Significant inequalities observed in popular Liverpool mass testing pilot

mass testing

A study by the University of Liverpool has shown that while asymptomatic COVID-19 testing in Liverpool was popular, significant inequalities were evident between those who got tested and those who didn’t.

Published in the journal The Lancet Regional Health—Europe, the study found that 43% of residents aged over 5 years (n = 214 525) took up the offer of free testing for people without symptoms of COVID-19 between 6th November 2020 and 31st January 2021. A total of 1.3% of tests were positive, meaning that 5192 individuals who did not know they had the virus were notified of the need to self-isolate, potentially breaking chains of transmission.

However, the research identified significant inequalities in who got tested. It found that uptake was lower in the most deprived areas of the city located in North Liverpool (from Everton across to Walton) with 32% of people getting tested compared to 53% of people in the least deprived areas such as Woolton and Allerton. It also found that there was lower uptake of testing amongst Black, Asian and other non-White ethnic groups, and areas classified with high digital exclusion.

In addition, these groups were also more likely to have tested positive for COVID-19. Lateral flow testing found more positive cases in the most deprived areas with 1.74% cases positive in the most deprived compared to 1.04% of tests in the least deprived areas. Among Black groups this was 1.96% and among other non-White ethnic groups it was 3.28% compared to 1.27% in White groups.

The Liverpool ‘mass testing’ pilot in November 2020 was the first of its kind in the World, designed to evaluate a program providing free, drop-in voluntary testing for COVID-19 to all residents over the age of 5 years without symptoms in a large city. Findings from the pilot have gone onto inform the national roll-out of testing across the UK and strategies in other countries including the US.
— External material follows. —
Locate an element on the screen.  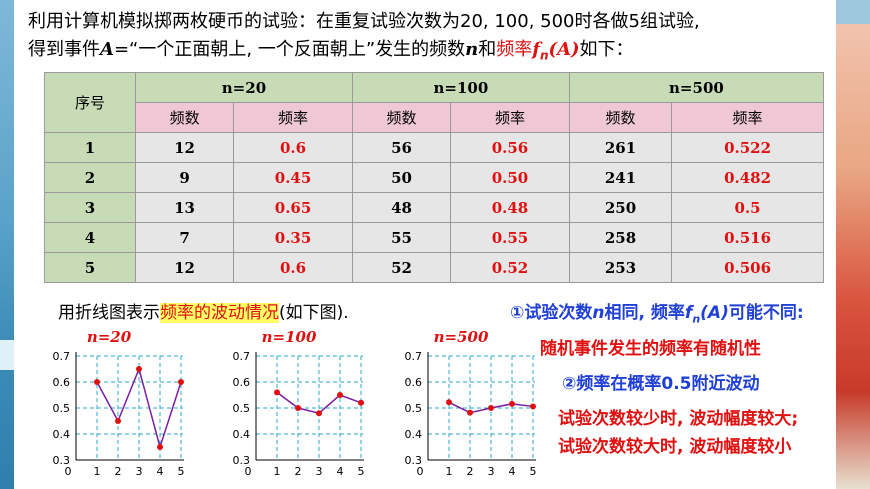
count-cell: 9 is located at coordinates (184, 178).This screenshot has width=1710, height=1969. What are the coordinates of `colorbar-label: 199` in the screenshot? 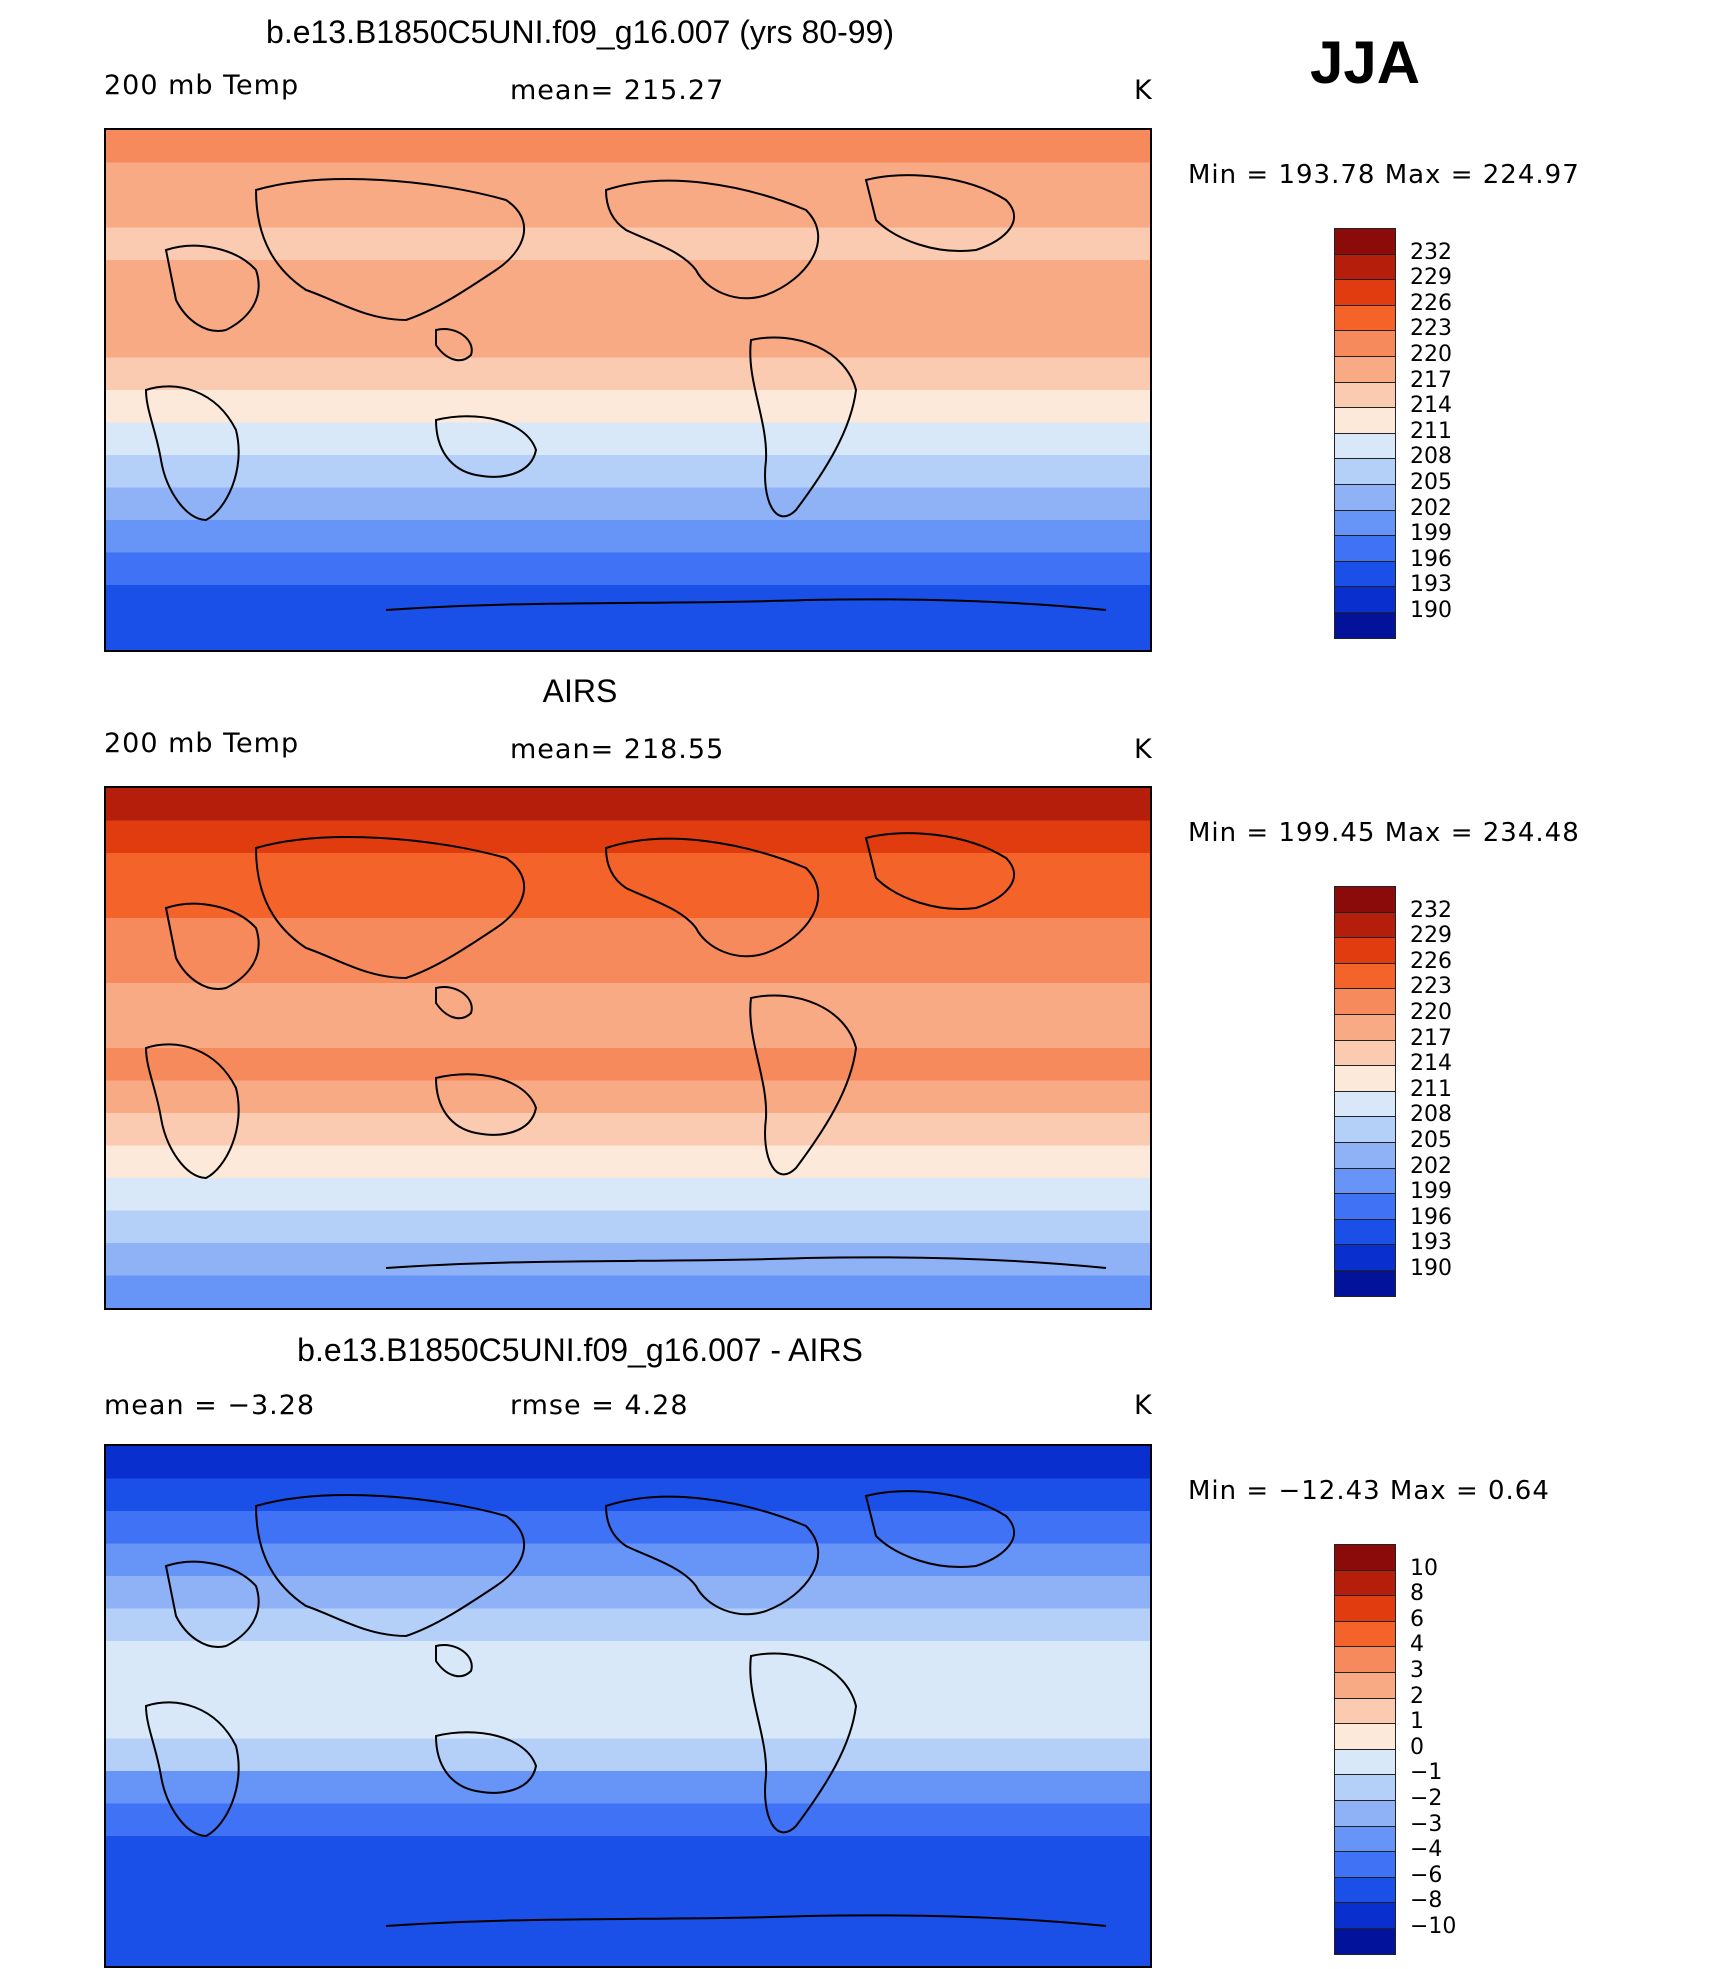 It's located at (1431, 534).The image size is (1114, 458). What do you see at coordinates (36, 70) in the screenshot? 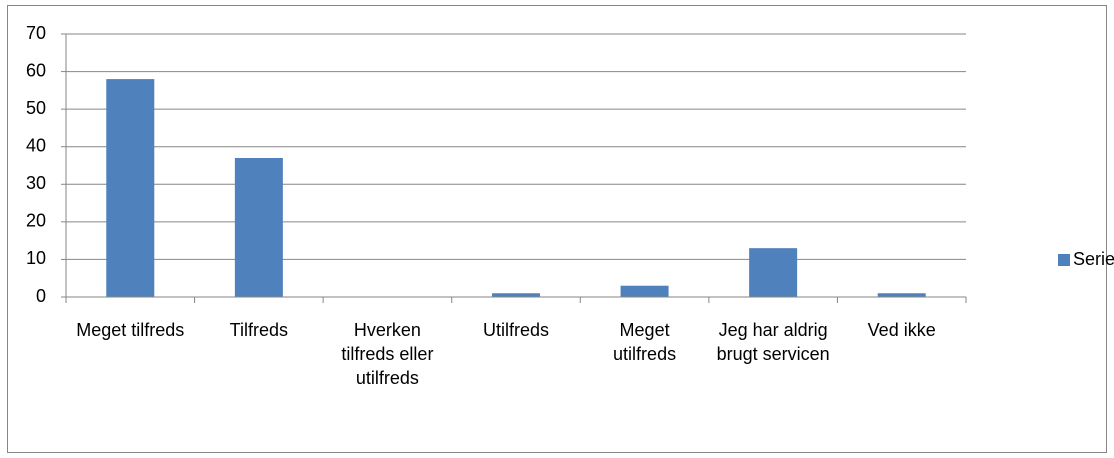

Dr. Mark Green, lead author of the paper, said that “the response in Liverpool towards getting tested during the ‘mass testing’ pilot was brilliant and we thank the people of Liverpool for helping to make it a success.”

“Demand for testing was also particularly high after the pilot finished with long queues just before Christmas, as well as into the January lockdown. However, significant inequalities were evident across Liverpool in who did and didn’t get tested. Those communities and populations who have been most affected by COVID-19 were also less likely to get tested. Learning how to effectively minimize inequalities in testing behaviors, including the mechanisms and barriers underpinning the relationships we identify, is critical if we are going to be able to effectively manage COVID-19 and future pandemics.”

“We also found strong digital inequalities in testing patterns, with areas that were less confident in using the Internet also having lower uptake.”

Professor Matt Ashton, Director of Public Health for Liverpool, said that “this paper demonstrates how important it is to consider inequalities in both the design and delivery of local and national public health interventions.”

“Despite a strong comms and engagement strategy, and specific mitigation measures designed to encourage uptake in our most disadvantaged communities, there was still a significant difference in testing uptake across different communities in Liverpool. In particular it is essential to consider financial barriers to access alongside physical barriers to access, many of which may require additional financial support.”

Professor Iain Buchan, Dean of the Institute of Population Health and lead for the evaluation of Liverpool community testing pilot, said that “this research demonstrates why testing in a pandemic is much more than a technical exercise of implementing a test as if it were a clinical test in a hospital.”

“Public health testing is a complex social and technical exercise, with important and expected inequalities to address. The lower uptake of testing and higher rates of infection among disadvantaged and BAME groups was predicted and responded to by our local public health teams who understand their communities. Locally-guided implementation of testing and nationally-backed financial support for those isolating on low incomes are important.”